The Penelope series recalls the queen of Ithaca who, constantly weaving the cloth during the day and unweaving it during the night, managed to stall and keep suitors at a distance from herself and Odysseus' throne, thus maintaining control over her own life.

Born, however, far away from Ithaca, the subject matter of these works takes its cue from some sketches Federica took when she lived in Panama, encountering the women of the Kuna ethnic group, and seeing how, through their handicraft work handed down from generation to generation, they were becoming more and more knowledgeable and independent. They were passing on knowledge by improving their own lives, and including other women in the dream of emancipation: as in Panama and Colombia the Kuna and Emberá-Wounaan, so the ethnic groups of Mexico and those of South America, but also in the Maghreb camps and everywhere in the world, knowledge becomes the first step toward emancipation.

These works were executed with mixed media and collage made from pieces of Federica’s previous works, torn and reassembled, recalling the mingling of the past with the present moment: figures of women clothed in their memories, which she depicted bordering on abstraction, enhancing fabrics and decorations. Sometimes they were portrayed while working on textiles or baskets, patiently carrying on a tradition of craftsmanship that becomes life and, if handled consciously, a source of livelihood but also self-awareness and freedom.

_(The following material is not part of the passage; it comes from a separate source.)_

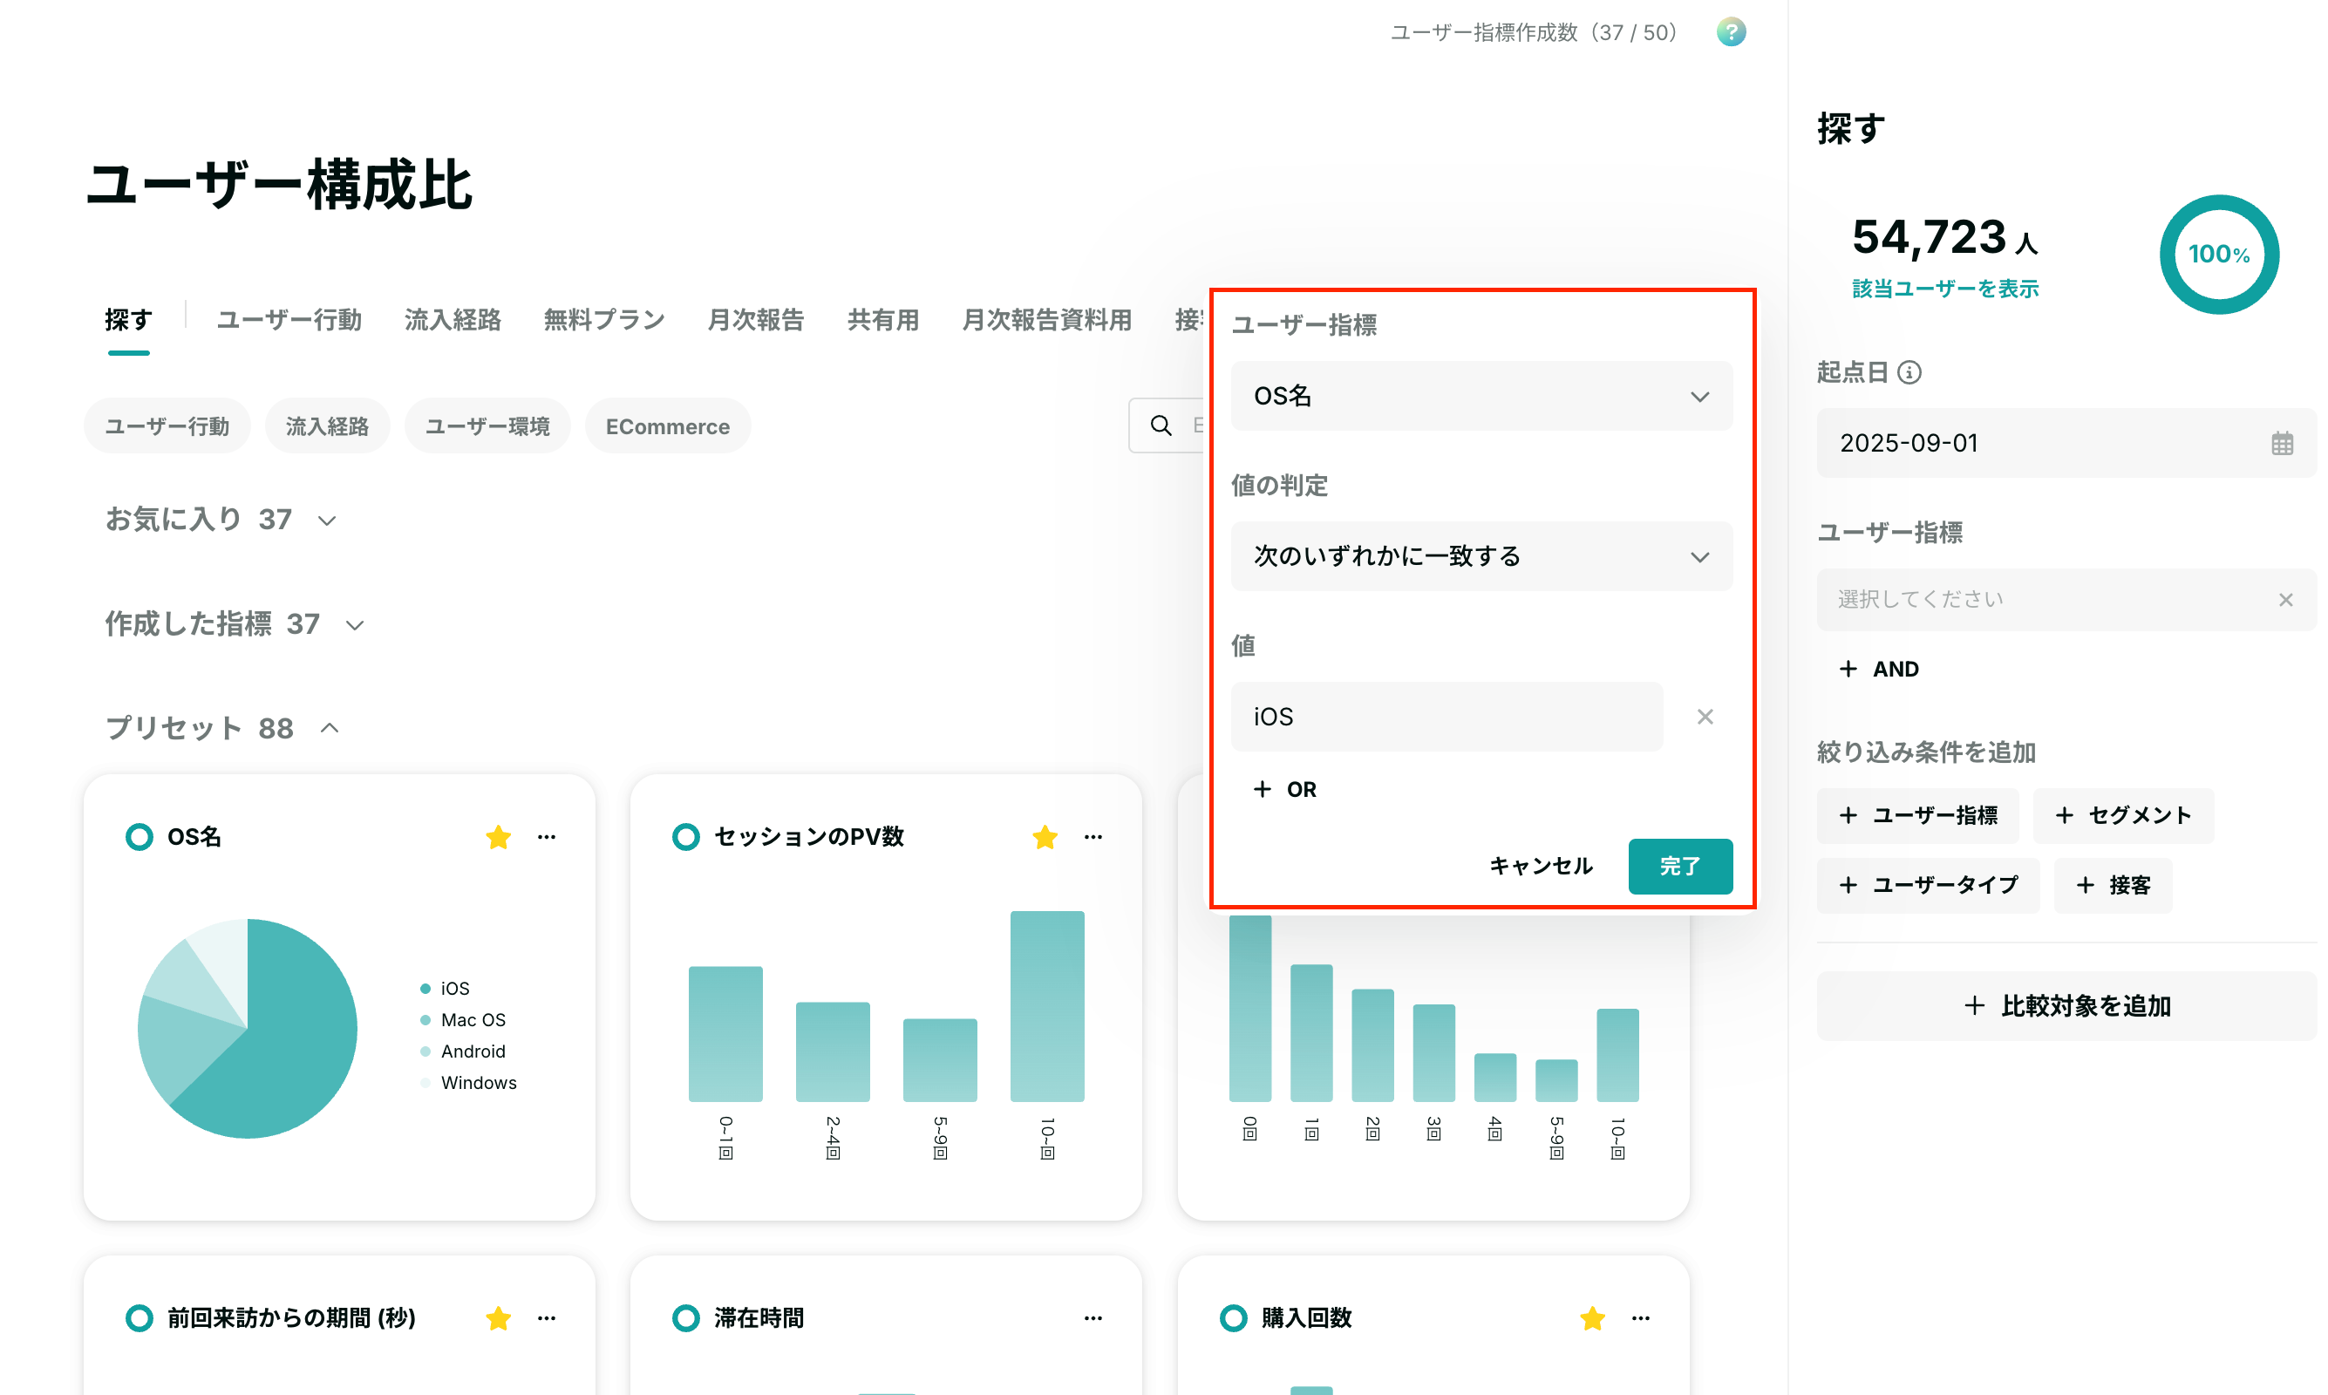
Task: Open more options on セッションのPV数 card
Action: click(1093, 837)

There is also a second aspect to these stratifications: the collage pieces (rips from the past) that make up these bodies, the chair on which they rest and which supports them, and the fabric they create, are memory, knowledge and possibilities that shape the future. The same happens in the artistic creative process.

Il titolo della serie Penelope richiama la regina di Itaca che, con il suo continuo tessere la tela di giorno e disfarla durante la notte, riusciva a prendere tempo e tenere i pretendenti a distanza da sé e dal trono di Ulisse, restando così padrona della propria vita.

Nato però ben lontano da Itaca, il soggetto di questi lavori prende le mosse da alcuni schizzi che Federica abbozzava negli anni in cui viveva a Panama, incontrando nel quotidiano le donne dell’etnia Kuna, e vedendo come, attraverso il loro lavoro artigianale tramandato di generazione in generazione, stavano diventando sempre più consapevoli e indipendenti. Donne che si passano i saperi migliorando la propria vita, e includendo altre donne nel sogno di emanciparsi: come a Panama e in Colombia le Kuna e le Emberá-Wounaan, così le etnie del Messico e quelle del Sud America, ma anche nei campi del Maghreb, e nel resto del mondo, la conoscenza diventa il primo passo verso l'emancipazione.

Federica esegue queste opere a tecnica mista e collage realizzato con pezzi di propri lavori precedenti, strappati e ricomposti, richiamando il mescolarsi del passato con il momento presente: figure di donne vestite delle loro memorie, rappresentate al limite dell’astrazione, esaltando stoffe e decorazioni, a volte ritratte mentre lavorano ai tessuti o ai cesti, pazienti nel portare avanti una tradizione di artigianato che diventa vita e, se gestita consapevolmente, fonte di sostentamento ma anche autoconsapevolezza e libertà.

C’è poi un secondo aspetto in queste stratificazioni: i pezzi di collage (strappi di passato) che compongono questi corpi, il tessuto che creano, sono memoria, conoscenza e possibilità che danno forma al futuro, proprio come avviene nel processo creativo artistico.